The first 10 favours.

A practical starter guide for people who want to help turn ordinary offers, useful asks, witnessed closes, and Group assets into a local commons.

OfferOne narrow Surface you can actually keep.
AskOne practical favour that would make life less fragile.
WitnessEnough proof that trust can grow without surveillance.

Start with favours ordinary enough to happen.

The first favours should be useful, safe enough to coordinate manually, and easy to witness honestly.

01

Meal after surgery

One household cooks, another delivers, a steward checks constraints and consent.

02

Medical ride

A careful driver, a clear pickup time, and a door-to-door close.

03

Furniture move

Two people, one truck, one time window, one witnessed finish.

04

Dog walk

Simple care while the owner is away, with clear access and timing.

05

Equipment install

A practical repair or setup that prevents a larger problem later.

06

Skill lesson

Thirty minutes of tutoring, form help, repair advice, or patient explanation.

07

Tool lent and returned

A ladder, drill, saw, or pump with a checkout habit and clean return.

08

Childcare gap

Only with clear permission, named adults, and conservative safety boundaries.

09

Bike repair

A small fix that restores transport and earns practical trust.

10

Garden produce

Food moved from surplus to a person or household that can use it.

Write a useful declaration.

The first system needs reliable capacity, not heroic promises.

Surface

Make it narrow.

Tuesday morning driver.
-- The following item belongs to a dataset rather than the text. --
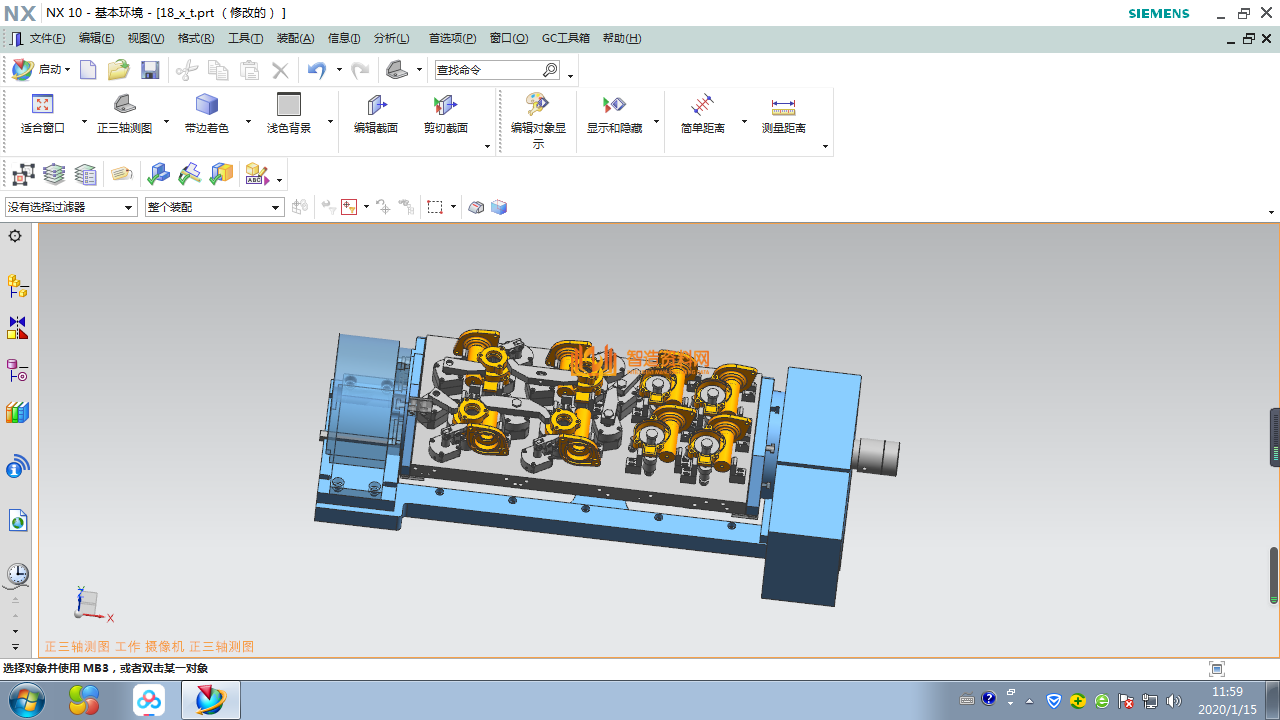Click the Simple Distance (简单距离) button
Screen dimensions: 1280x720
click(x=702, y=105)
Soup for four. Chainsaw and safety gear. Math tutoring. Freezer space.

Ask

Make it practical.

A ride to physio. Help moving a couch. A borrowed ladder. A meal after surgery.

Group

Make it durable.

Care rides, tool shelf, post-surgery support, school backup, storm response, or elder support.

Receipt template

Proof should be simple enough to use.

A receipt is not surveillance. It is a clean memory of what was needed, what was offered, what happened, and how the favour closed.

Simple receipt

Favour title: What happened?

Date and place: When and where?

Requester, doer, witness: Who can confirm?

Close: Did the favour complete, fail, or need review?

Publication: Can an anonymized version be shared?

Use the guide by making one declaration.

The first pilot becomes real when enough people in one place name what they can offer, what would help, and what kind of Group they could build.